Pulmonary function test: This test was performed using a portable spirometer (COSMED microQuark PC - based Spirometer(r), Pavona di Albano, Rome, Italy), according to the American Thoracic Society/European Respiratory Society (ATS/ERS) guidelines20. The values obtained were compared with the values predicted by Knudson et al.21.

Body composition assessment: This assessment was performed by bioelectrical impedance using bipolar foot-electrodes (Tanita(r), model BC-553, Illinois, USA). After the and muscle mass (MM)22 analyses were performed, the BMI = body mass (Kg)/height2 (m) and lean muscle mass index (LMMI) = MM(Kg)/height2(m)23 were calculated. Patients with LMMI < 16.0 Kg/m2 were considered nutritionally depleted23.

BODE index: All COPD patients underwent all of the necessary measurements to calculate the BODE index. This multidimensional index comprises the BMI, the degree of airway obstruction (predicted post-bronchodilator FEV1%)17 and dyspnea (Medical Research Council dyspnea scale)24 and the distance traveled at 6MWT. Patients were scored according to the results obtained for the four variables (0-1 for the BMI and 0-3 for FEV1, dyspnea and distance traveled at 6MWT)2. The BODE index can be divided into quartiles: quartile 1 includes scores of 0-2, quartile 2 includes scores of 3-4, quartile 3 includes scores of 5-6, and quartile 4 includes scores of 7-102; the higher the score, the greater the patient's likelihood of mortality.

Functional capacity evaluation

Six-minute walk test (6MWT): This test was performed according to the ATS guidelines25. It was performed on a 30-meter-long flat hallway twice daily with a 30-minute interval between each session; the largest value of distance traveled was selected for analysis. The patients were instructed and encouraged to walk as fast as possible for 6 minutes, using standardized phrases every minute of the self-paced tests25. The distance traveled in the 6MWT was compared to the distance predicted using the equation of Iwama et al.26. The percentage of distance traveled was calculated using the following equation: [(distance traveled at 6MWT/predicted distance26)*100].

• **REQUIRED TASKS**
a – In the methods passage, what lean muscle mass index marked a patient as nutritionally depleted?
b – Reproduce the part of the methods passage that opens with the words containing "Body composition assessment: This" and closes with "considered nutritionally depleted23.".

• **GIVEN INFORMATION**
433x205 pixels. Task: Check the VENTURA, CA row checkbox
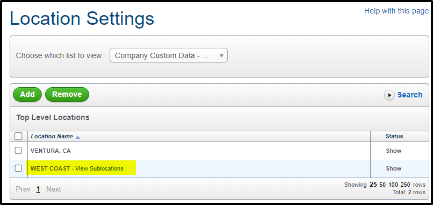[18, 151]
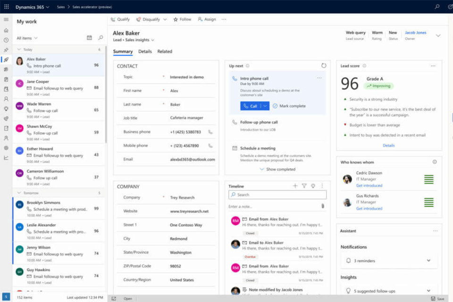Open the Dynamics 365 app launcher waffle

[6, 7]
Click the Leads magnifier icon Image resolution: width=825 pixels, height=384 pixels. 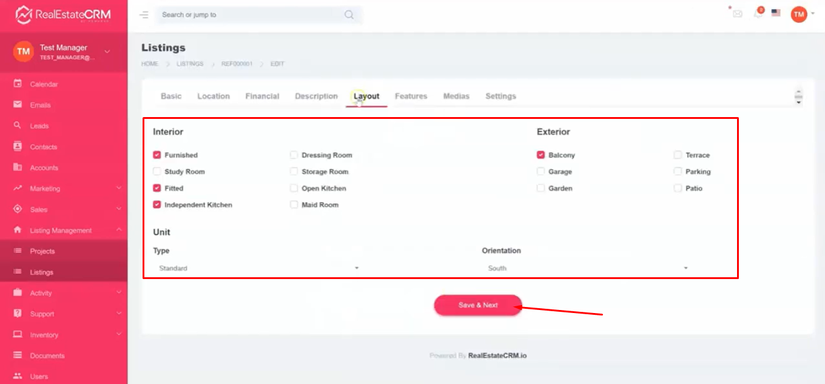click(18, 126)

• **SOLUTIONS BELOW**
a – An LMMI below 16.0 Kg/m2.

b –
Body composition assessment: This assessment was performed by bioelectrical impedance using bipolar foot-electrodes (Tanita(r), model BC-553, Illinois, USA). After the and muscle mass (MM)22 analyses were performed, the BMI = body mass (Kg)/height2 (m) and lean muscle mass index (LMMI) = MM(Kg)/height2(m)23 were calculated. Patients with LMMI < 16.0 Kg/m2 were considered nutritionally depleted23.